▶ **ACTIVITY**: Rewrite the part of the photo ID discussion from "Photo ID Request" to "this are needed.", substituting "verification step" for "security check".

▶ **PASSAGE TO READ**:

_____

Photo ID Request

Not sure if this discussion is breaking any form rules (Richard will decide) but I have just been asked to verify my account with photo ID by an on-line trading site. I can see no reason for this and will cease using them if there is no alternative. My son was scammed just two weeks ago where someone hacked into his account and purchased an item. I do not trust their protection software and they were very unhelpful when he spoke to them about it. Has anyone else come across this?

This sort of security check is becoming increasingly common. If you were making a transaction face-to-face you probably wouldn’t question such a request, but now that we do so much online the security procedures need to be just as rigorous. Regulations often require it too. Money laundering, tax evasion and identity theft are all on the rise, and measures to reduce this are needed.

Imo the less personal info you have online the better. This is why I have no social media presence. If scammers get hold of your photo ID it does not bear thinking about what damage they could cause. Looks like my days of buying/selling online are coming to an end.

_____

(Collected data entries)
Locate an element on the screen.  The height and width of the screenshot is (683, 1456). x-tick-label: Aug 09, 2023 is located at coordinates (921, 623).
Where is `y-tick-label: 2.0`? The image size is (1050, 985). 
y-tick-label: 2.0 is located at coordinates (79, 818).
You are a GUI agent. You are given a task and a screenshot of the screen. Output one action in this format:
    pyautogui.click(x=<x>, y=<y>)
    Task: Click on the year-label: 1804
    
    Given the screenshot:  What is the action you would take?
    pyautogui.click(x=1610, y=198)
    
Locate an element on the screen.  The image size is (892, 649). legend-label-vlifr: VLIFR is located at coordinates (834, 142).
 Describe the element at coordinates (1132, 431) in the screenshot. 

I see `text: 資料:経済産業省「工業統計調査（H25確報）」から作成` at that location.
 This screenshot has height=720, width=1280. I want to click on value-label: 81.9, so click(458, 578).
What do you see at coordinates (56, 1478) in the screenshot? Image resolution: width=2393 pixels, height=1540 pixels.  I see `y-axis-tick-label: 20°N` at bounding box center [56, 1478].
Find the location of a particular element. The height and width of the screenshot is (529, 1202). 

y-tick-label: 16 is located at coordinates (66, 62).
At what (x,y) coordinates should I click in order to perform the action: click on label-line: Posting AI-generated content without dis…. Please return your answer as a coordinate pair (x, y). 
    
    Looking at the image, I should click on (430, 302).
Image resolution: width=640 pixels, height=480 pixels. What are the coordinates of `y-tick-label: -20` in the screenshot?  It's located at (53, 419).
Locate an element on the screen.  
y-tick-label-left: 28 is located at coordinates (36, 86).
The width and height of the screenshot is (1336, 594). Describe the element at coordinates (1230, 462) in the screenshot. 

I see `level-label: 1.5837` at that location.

_____

▶ **RESPONSE TO THE EXERCISE**:
Photo ID Request

Not sure if this discussion is breaking any form rules (Richard will decide) but I have just been asked to verify my account with photo ID by an on-line trading site. I can see no reason for this and will cease using them if there is no alternative. My son was scammed just two weeks ago where someone hacked into his account and purchased an item. I do not trust their protection software and they were very unhelpful when he spoke to them about it. Has anyone else come across this?

This sort of verification step is becoming increasingly common. If you were making a transaction face-to-face you probably wouldn’t question such a request, but now that we do so much online the security procedures need to be just as rigorous. Regulations often require it too. Money laundering, tax evasion and identity theft are all on the rise, and measures to reduce this are needed.